Written by Melinda Long, Illustrated by David Shannon

Harcourt Books, 2003

Pirates have green teeth – when they have any teeth at all.  I know about pirates, because one day, when I was at the beach building a sand castle and minding my own business, a pirate ship sailed into view.

The plot in a nutshell:  A boy spends a day aboard a pirate ship and discovers there’s good and bad sides to piracy

Jeremy Jacob is playing on the beach when the pirate ship comes ashore, having taken a wrong turn at Bora Bora.  The pirates see that he’s a good digger and bring him back onto the ship with them.  Captain Braid Beard shows him the chest of gold and jewels and explains that they are looking for a good place to bury it.  At first, Jeremy Jacob enjoys it, especially since he doesn’t need to eat vegetables, use table manners or brush his teeth.  But when he gets ready for bed and finds out that no one will tuck him in, read him a story or comfort him when a terrible storm whips up, he decides that piracy is not for him.  So he directs the pirates to a perfect spot to bury the treasure – his backyard.   With the treasure buried, the pirates thank him and sail away.

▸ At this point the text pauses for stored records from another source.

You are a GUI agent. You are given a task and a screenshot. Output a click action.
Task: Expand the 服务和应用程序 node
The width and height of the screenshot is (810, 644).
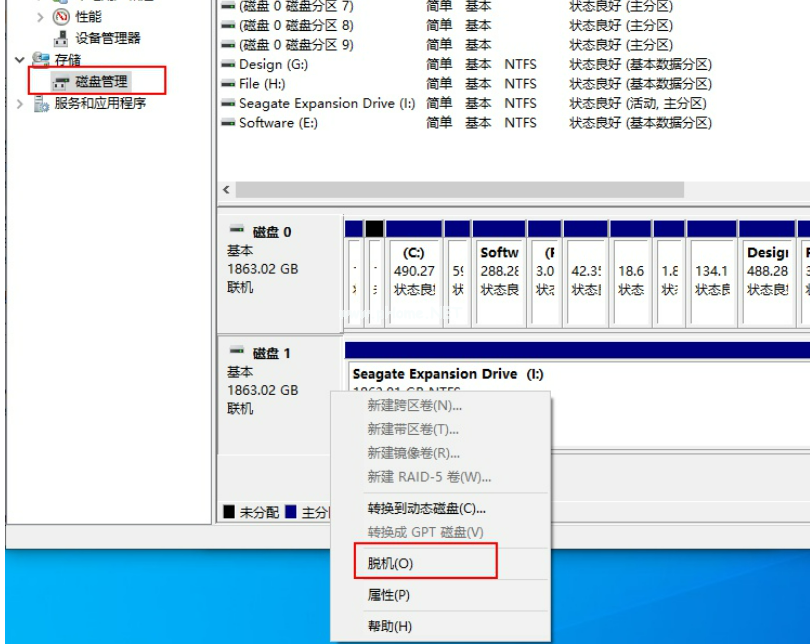point(20,103)
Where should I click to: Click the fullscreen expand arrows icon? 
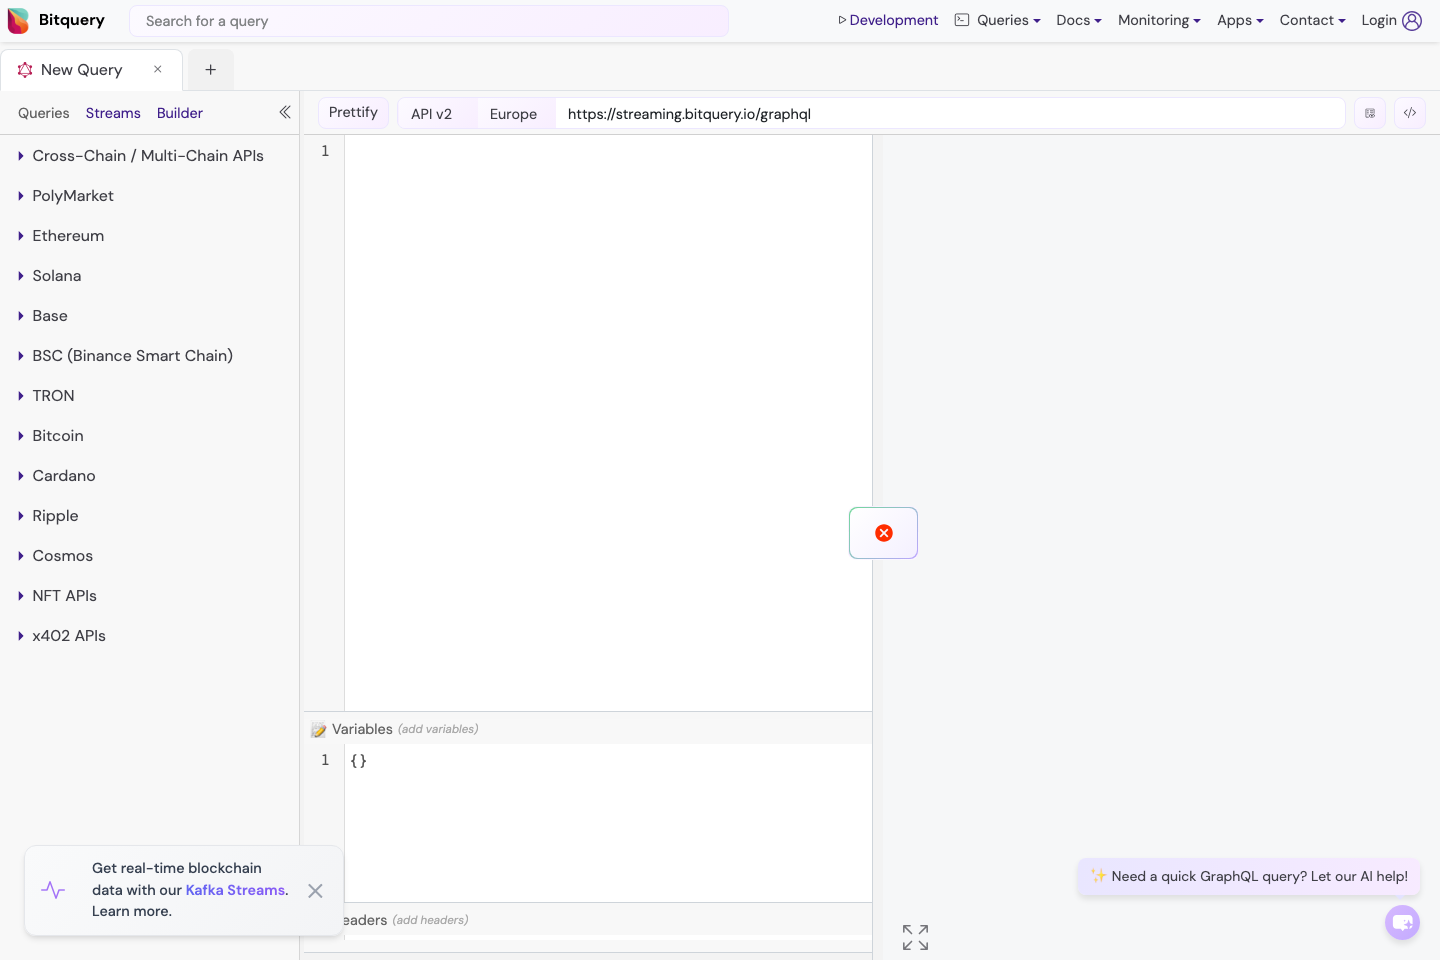coord(915,937)
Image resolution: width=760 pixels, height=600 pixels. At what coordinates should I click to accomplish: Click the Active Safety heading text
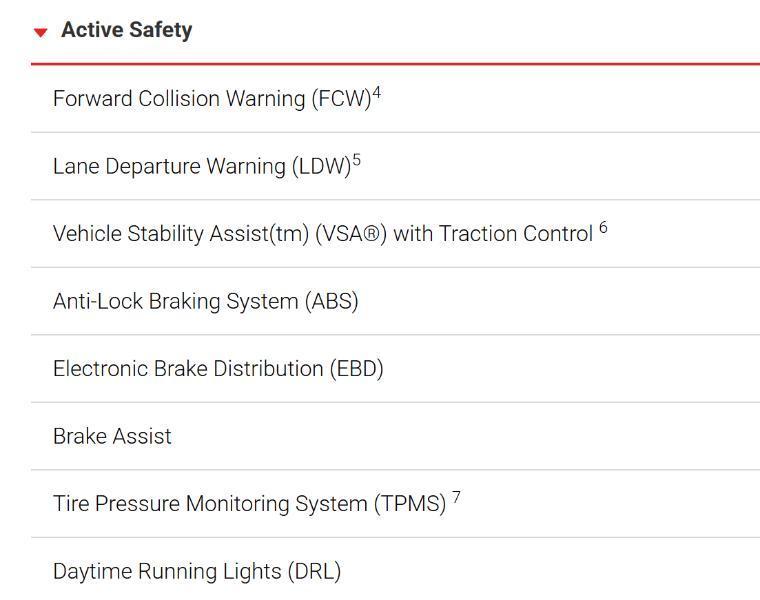[126, 30]
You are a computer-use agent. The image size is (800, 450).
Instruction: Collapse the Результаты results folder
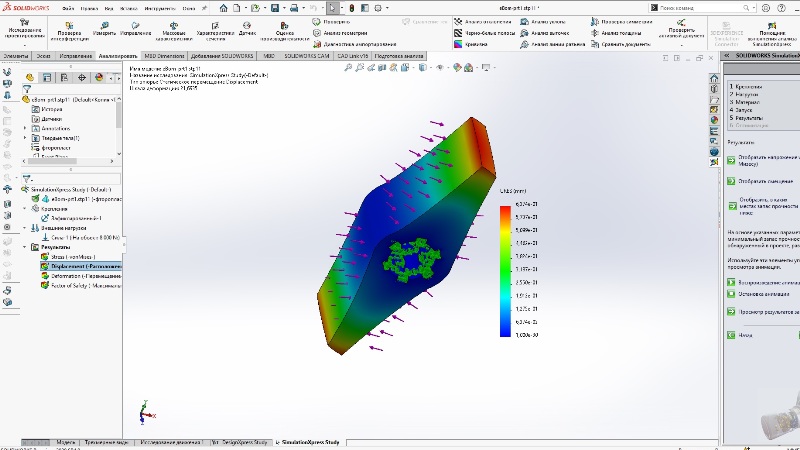[x=25, y=246]
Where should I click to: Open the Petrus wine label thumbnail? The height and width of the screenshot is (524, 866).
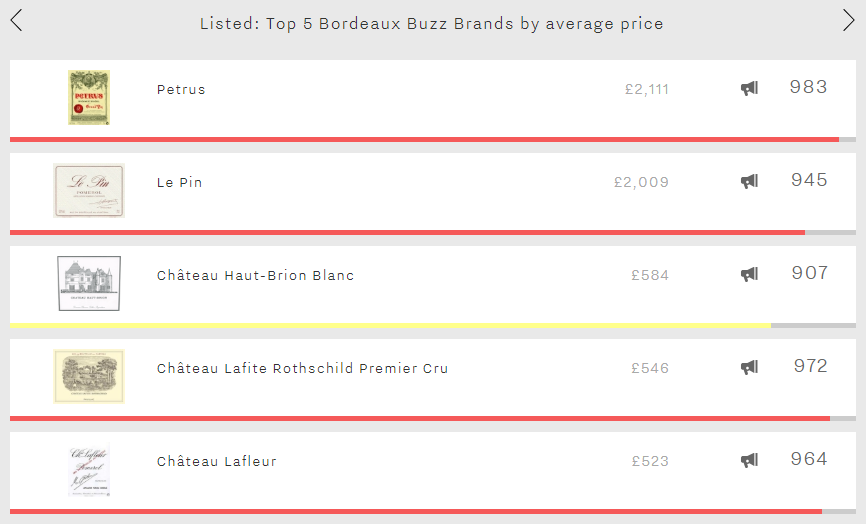click(x=89, y=97)
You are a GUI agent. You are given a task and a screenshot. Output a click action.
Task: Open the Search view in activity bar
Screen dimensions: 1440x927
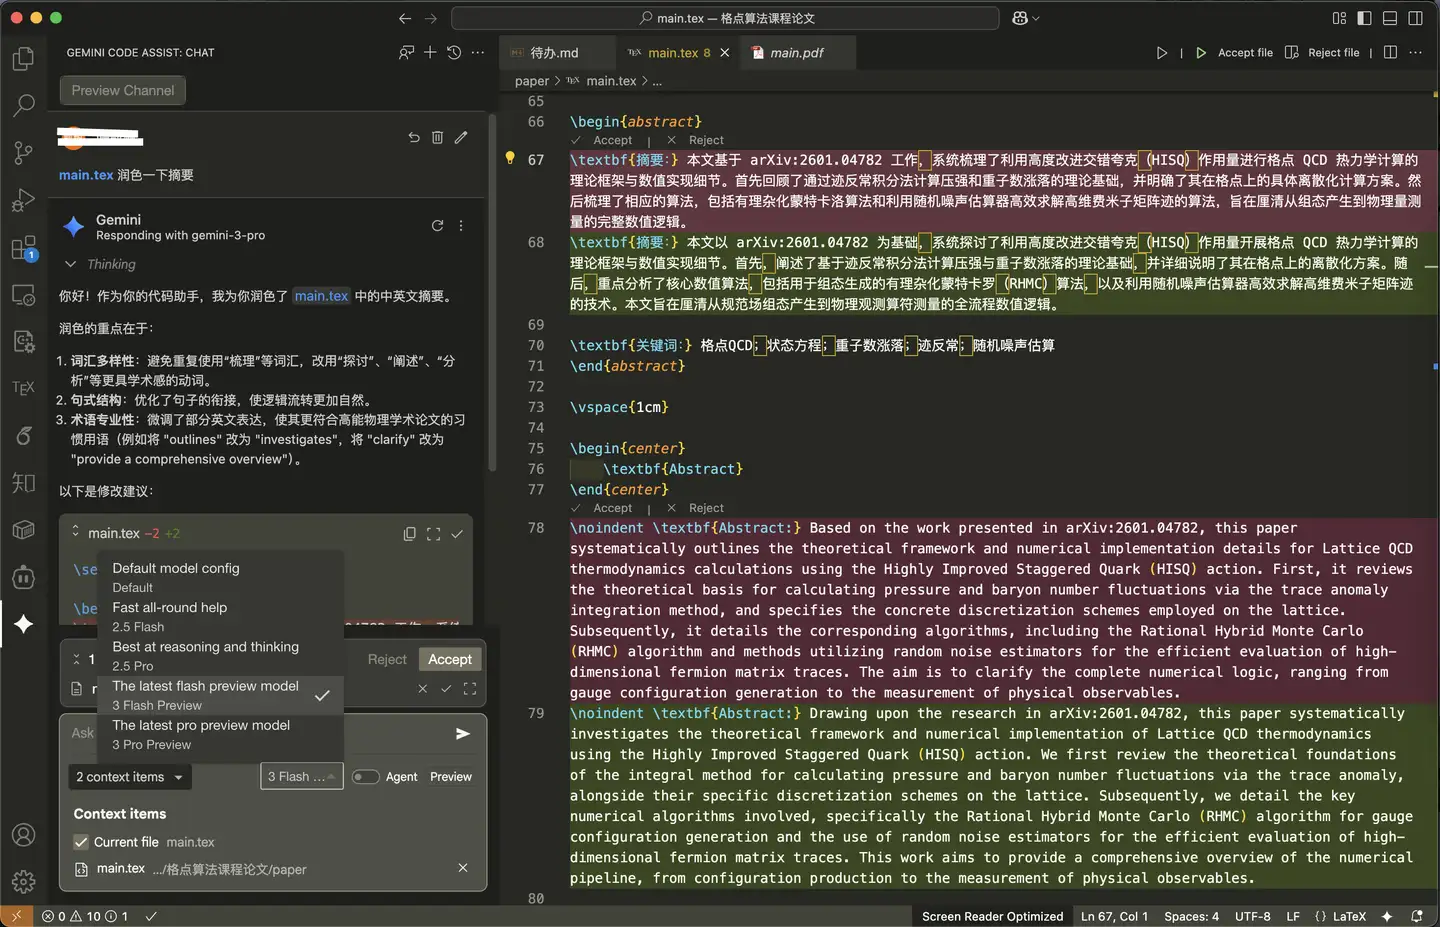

Captain Braid Beard is brave indeed, to put all his weight on the peg leg.

Captain Braid Beard is brave indeed, to put all his weight on the peg leg.

The basic plot, of a kid getting to live out a fantasy and finding out that it’s not all it was cracked up to be, is a classic and familiar one.  Author Melinda Long puts the pirate spin on it, which is a perfect fit, since pirates are such a familiar and complex archetype.  From a child’s point of view, the concept of living a life without all the nuisances your parents force on you seems pretty idyllic, but there’s always a price to pay in these stories and Ms. Long smartly hits it home by making it something that everyone can relate to – that wonderful childhood comfort of having someone to tuck you in and read you a story.

Illustrator David Shannon says that he’s always had a fascination with villains and that shows in the fun he has in painting this collection of pirates.  He draws them with colorful clothes and whimsical (sometimes dull-witted) expressions that never give you the idea that Jeremy Jacob is ever in any danger from these guys.   A musical version of this story has been written for the stage and Captain Braid Beard and his cohorts appear in a sequel and an activity book, which might interest any aspiring pirates in your house.

And what did we learn?  What I take away from this book is that getting the chance to live the life of your dreams often makes you realize how good your life is already.